Bedtime arrives, at least on paper - I'm not tired at all - but I dutifully climb into bed and wait for sleep.  My legs feel jangly, odd.  My thoughts refuse to stay in the moment, pinging far ahead into scary, unchartered waters. Then the pendulum swings back to the weekend.  I fought and railed against my dual diseases- alcoholism and cancer - for most of this past weekend.  I was ungainly, volatile, jealous, resentful, victimized.  I was angry.  You'd never know it to look at me in public, but behind closed doors I was not a pretty sight.

I'm terrible at falling apart, because I let it go too long before I realize I'm over the edge.  Then it's all snotty-cries and bubbling resentment and self-pity.

Eventually, I beat myself up enough and ask for help. But not before paying a price with my sanity, with the balance in my family, with a little piece of my soul.  I'm like an ogre, and I know it, and I can't get out of my own way.

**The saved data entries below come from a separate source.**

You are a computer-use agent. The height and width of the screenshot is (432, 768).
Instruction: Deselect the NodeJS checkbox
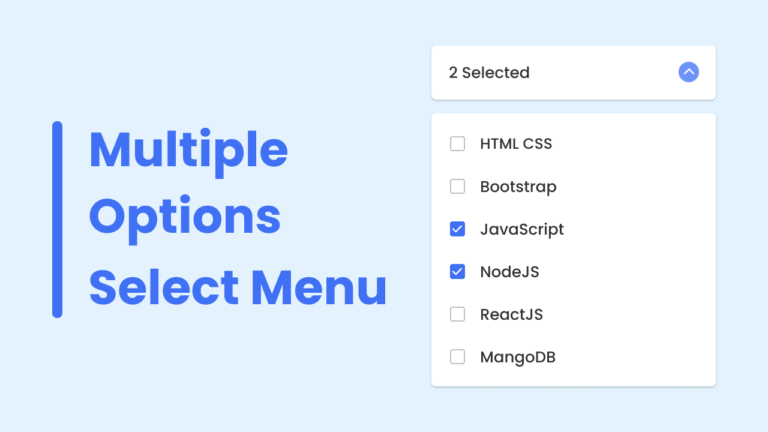pos(458,271)
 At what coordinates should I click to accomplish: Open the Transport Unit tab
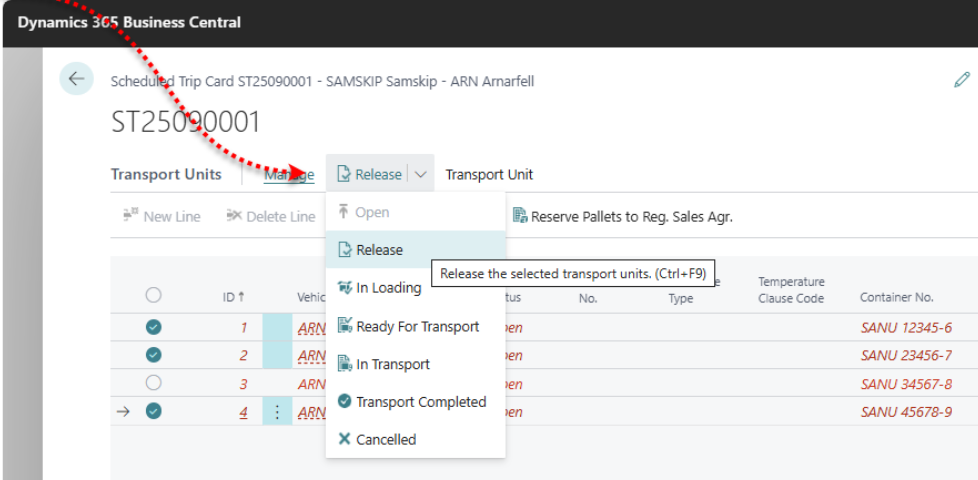(x=489, y=174)
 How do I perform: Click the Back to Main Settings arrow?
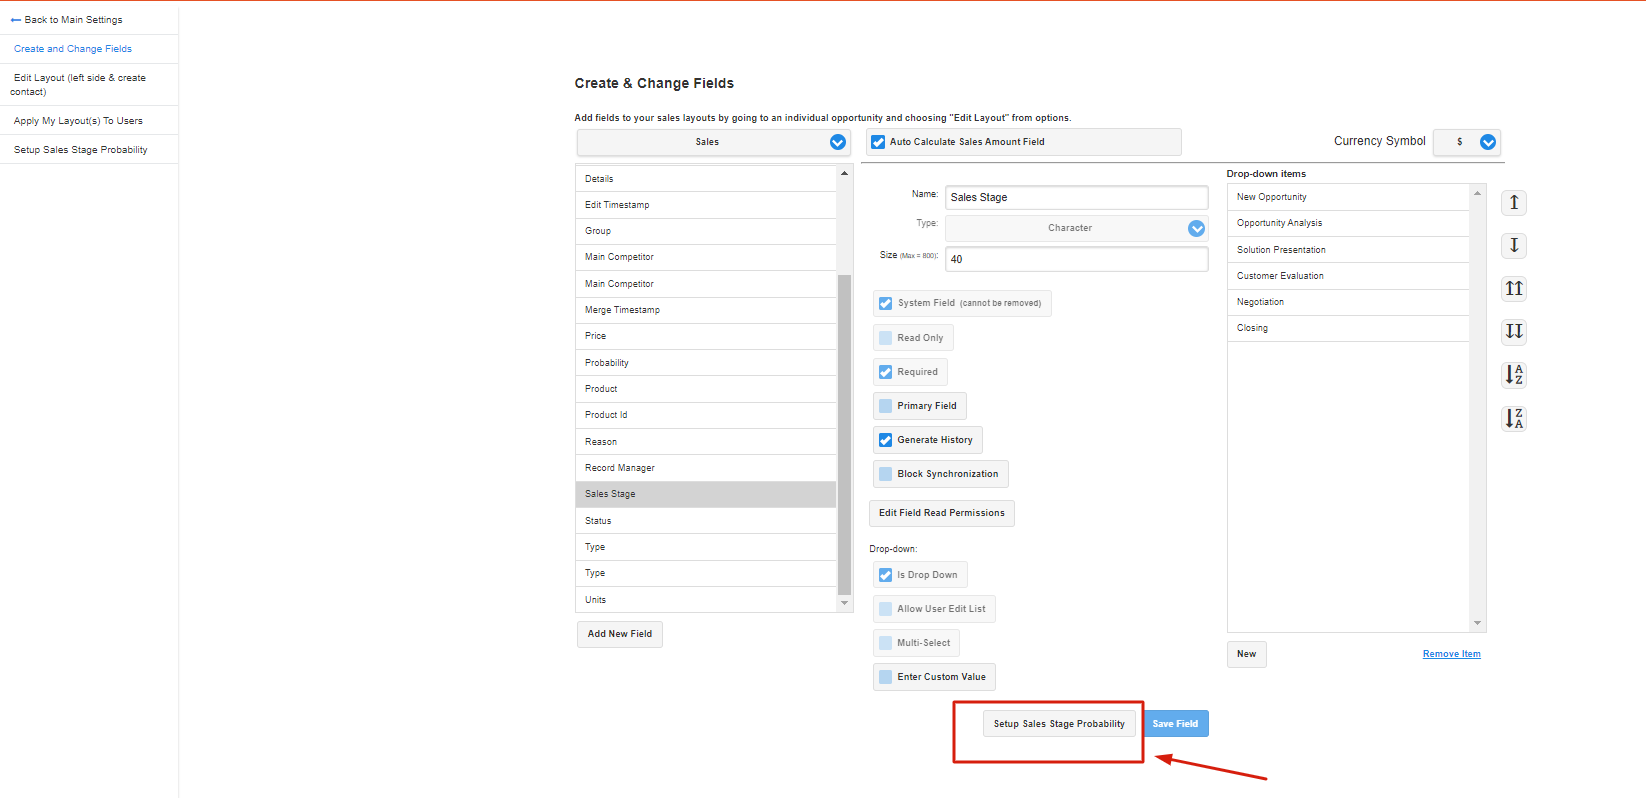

I finally, stubbornly, reluctantly and with more than a little shame, reached out and got the help I needed.  I went to a meeting, and spent a lot of time on my knees in my room surrendering over and over and over.

Today, the clouds parted a bit.  Today I feel emotionally shaky, but in touch with what's really going on inside me.  Today the gratitude is back, weakly waving her hand and whispering, "remember me?"

I have to remember, though, this is just today. Twenty-four hours.  Tomorrow I have to get up and do it again - surrender, ask for help, touch the truth, give the ogre - I dunno - a hug?  A primal scream?  I don't think she's going away anywhere soon, and I have a lot of work to do.

It's hard for me to write here about the ugliness. Not because I want to appear perfect - not even close. It's because the ugliness scares me so much I don't really even have access to it.  I prefer to live in gratitude, serenity and peace. It's so much nicer there.  But the ugliness is there, simmering beneath the surface, and if I don't respect it, talk about it - even acknowledge it - it corrodes my spirit, my sanity and my sobriety.

The ugliness makes me feel very, very vulnerable. And vulnerable is hard.